Beta
Exploring World Cup Data in R
This dataset (source) includes 44,066 results of international football matches starting from the very first official match in 1872 up to 2022. The matches range from FIFA World Cup to FIFI Wild Cup to regular friendly matches. The matches are strictly men's full internationals and the data does not include Olympic Games or matches where at least one of the teams was the nation's B-team, U-23 or a league select team.
Import and prepare the datasets
# Import tidyverse package
library(tidyverse)
Hidden output
# Read results.csv file
results <- read.csv("results.csv")
# Convert the date column to a datetime
results$date <- as.Date(results$date)
# Get year from date; store in new column year
results$year <- format(results$date, "%Y")
# See the results
results
# Read winners.csv file
winners <- read.csv("winners.csv")
# View data
winners
Get the FIFA World Cup data
# Filter results for FIFA World Cup matches
world_cup <- results %>%
filter(tournament == "FIFA World Cup")
# See the results
world_cup
How many matches and teams in every world cup?
# Count the number of matches per year
matches_per_year <- world_cup %>%
group_by(year) %>%
summarise(matches = n())
# See the result
matches_per_year
# Get unique home and away teams by year
unique_teams_per_year <- world_cup %>%
group_by(year) %>%
reframe(team = unique(c(home_team, away_team)))
# Count the number of teams by year
number_of_teams_per_year <- unique_teams_per_year %>%
group_by(year) %>%
summarize(teams = n())
number_of_teams_per_year
# Merge the two data frames
merged_data <- merge(matches_per_year, number_of_teams_per_year, by = "year")
# See the merged data
merged_data
# Visualize merged data
ggplot(merged_data, aes(x = year, y = matches, fill = "Matches")) +
geom_col(position = "dodge") +
geom_col(aes(y = teams, fill = "Teams"), position = "dodge") +
geom_hline(yintercept = 0, color = "black", linetype = "solid") +
scale_fill_manual(values = c("grey90", "#377771")) +
labs(title="Matches and Teams in Each World Cup",
subtitle = "There has been a gradually increase in the number of\nmatches played as the competition adds more teams to compete.",
caption = "Data: Github @martj42 | Viz: Evan Gower",
x = "", y = "Number of") +
theme_minimal() +
theme(plot.title = element_text(size = 16, vjust = 6, face = "bold"),
plot.subtitle = element_text(size = 12, vjust = 7.5),
plot.caption = element_text(size = 7, vjust = 6),
plot.margin = margin(40, 20, 0, 20),
axis.title.y = element_text(size = 10, vjust = 3),
axis.text.x = element_text(size = 7, vjust = 6),
panel.grid.major.x = element_blank(),
panel.grid.minor.y = element_blank(),
legend.position = 'top',
legend.title = element_blank(),
legend.text = element_text(size = 12),
legend.margin = margin(-15, 218, -15, -100)) +
guides(fill = guide_legend(
keywidth = 1, keyheight = 0.4, defualt.unit = "cm", label.position = 'right', nrow = 1))

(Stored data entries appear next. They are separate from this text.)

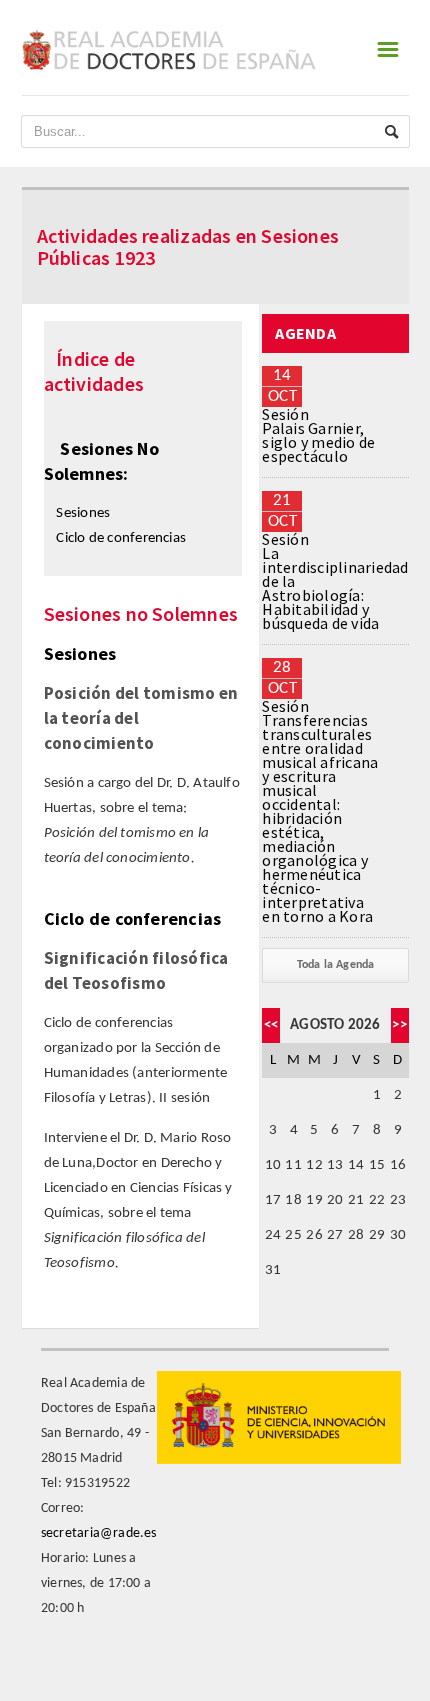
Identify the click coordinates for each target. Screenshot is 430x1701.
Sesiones (83, 513)
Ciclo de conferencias (121, 538)
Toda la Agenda (336, 965)
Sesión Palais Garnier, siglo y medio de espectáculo (318, 435)
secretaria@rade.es (99, 1533)
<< (271, 1025)
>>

Which teams have the most appearances?
# Count appearances by team; sort by appearances
appearance_by_country <- unique_teams_per_year %>%
group_by(team) %>%
summarize(appearances = n()) %>%
arrange(desc(appearances)) %>%
head(10)
# See the result
appearance_by_country
# Add column indicating if team is Brazil
appearance_by_country$is_brazil <- ifelse(appearance_by_country$team == "Brazil", TRUE, FALSE)
# Visualize appearance by country
ggplot(appearance_by_country, aes(reorder(team, appearances), appearances, fill = is_brazil)) +
geom_col(width = 0.8) +
geom_hline(yintercept = 0, color = "black", linetype = "solid") +
scale_fill_manual(values = c("grey90", "#377771")) +
labs(title="Teams with the Most Appearances in the World Cup",
subtitle = "There has been 22 world cups and Brazil has appeared in every single one.",
caption = "Data: Github @martj42 | Viz: Evan Gower",
x = "", y = "Number of Appearances") +
theme_minimal() +
theme(plot.title = element_text(size = 16, vjust = 6, face = "bold"),
plot.subtitle = element_text(size = 12, vjust = 7.5),
plot.caption = element_text(size = 7, vjust = 6),
plot.margin = margin(40, 20, 0, 20),
axis.title.y = element_text(size = 10, vjust = 3),
axis.text.x = element_text(size = 8, vjust = 6),
panel.grid.major.x = element_blank(),
panel.grid.minor.y = element_blank(),
legend.position = 'none')